Stored data entries:

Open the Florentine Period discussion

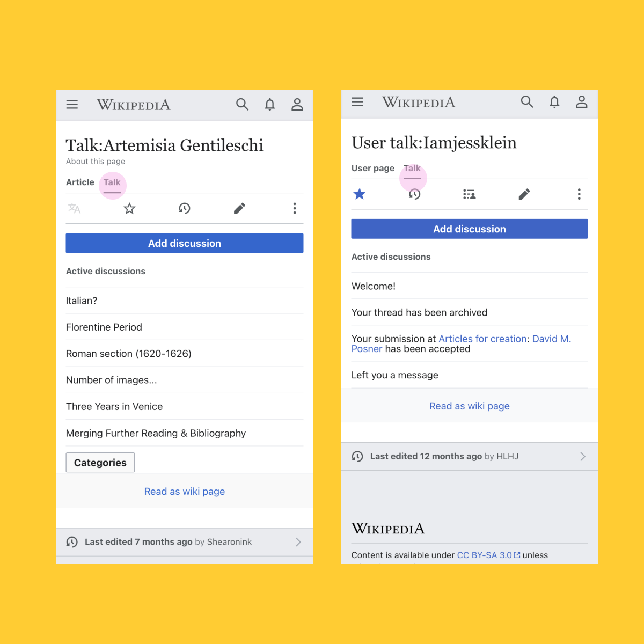tap(104, 327)
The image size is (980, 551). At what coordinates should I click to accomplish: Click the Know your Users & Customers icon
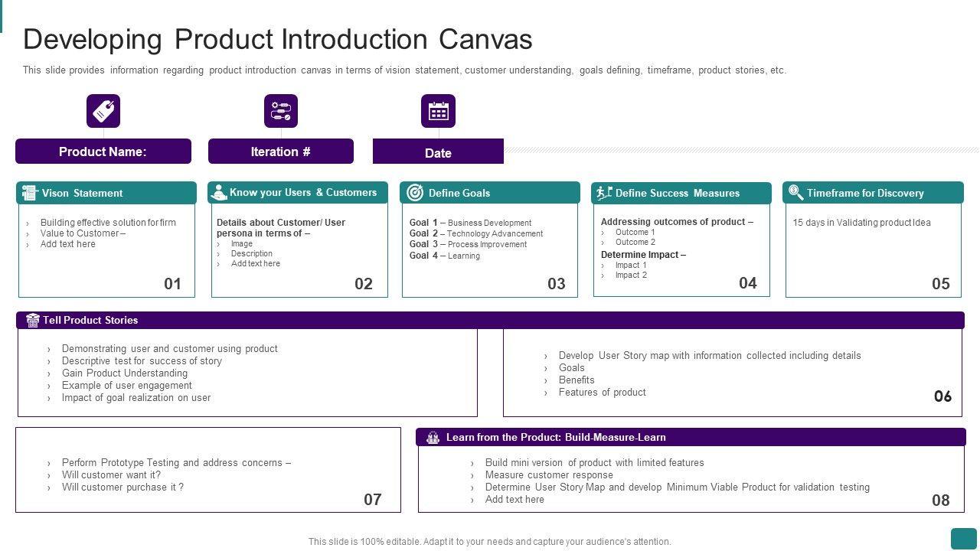(219, 192)
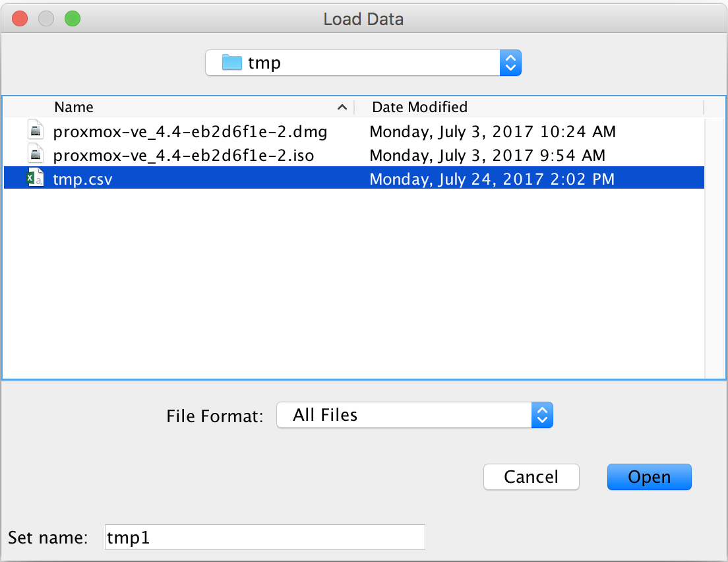This screenshot has width=728, height=562.
Task: Open the File Format dropdown arrows
Action: (x=542, y=415)
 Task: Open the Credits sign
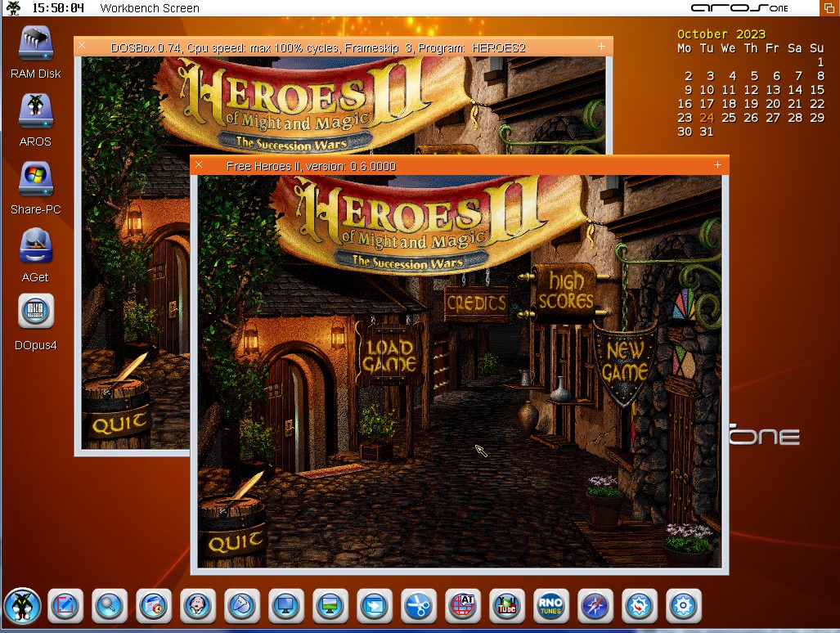(475, 303)
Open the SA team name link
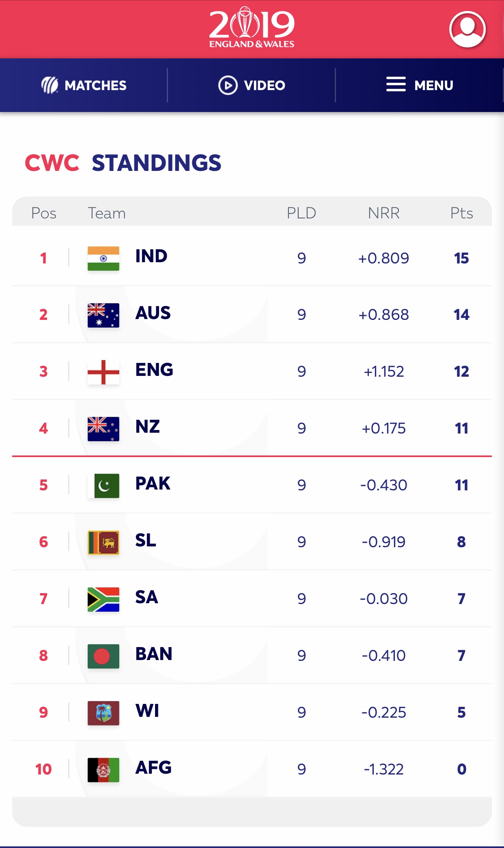 (x=146, y=597)
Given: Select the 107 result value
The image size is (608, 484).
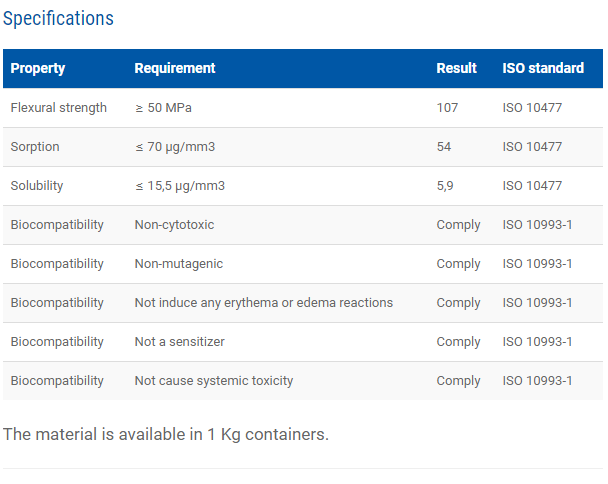Looking at the screenshot, I should pos(447,108).
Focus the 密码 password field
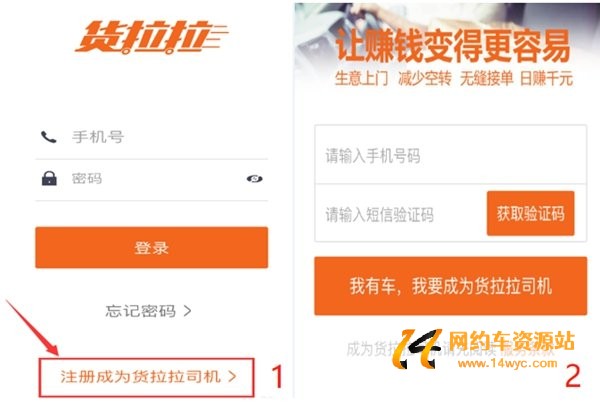600x402 pixels. click(x=152, y=179)
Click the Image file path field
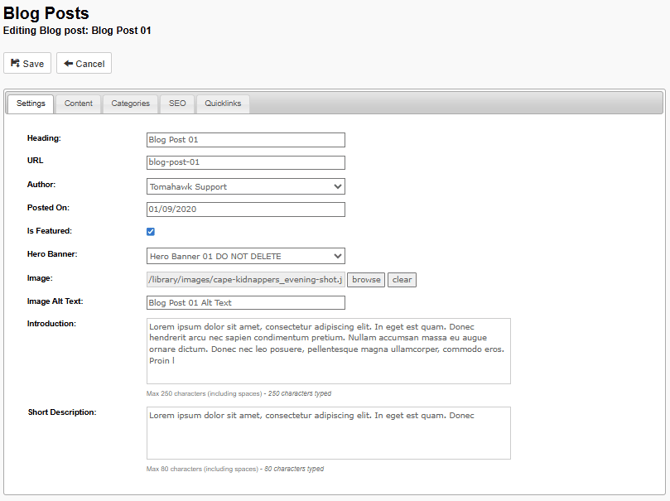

Your goal:
Return every line shown above without changing a word, and skip the pictures.

Result of this exercise:
Open the Florentine Period discussion

tap(104, 327)
The image size is (980, 551). At what coordinates should I click to accomplish: Click the Know your Users & Customers icon
(219, 192)
This screenshot has width=728, height=562.
Task: Open the File Format dropdown arrows
Action: (x=542, y=415)
 Task: Open the Credits sign
(475, 303)
Open the SA team name link
 (x=146, y=597)
Given: Select the 107 result value
The image size is (608, 484).
Looking at the screenshot, I should pos(447,108).
Focus the 密码 password field
600x402 pixels. click(x=152, y=179)
Click the Image file path field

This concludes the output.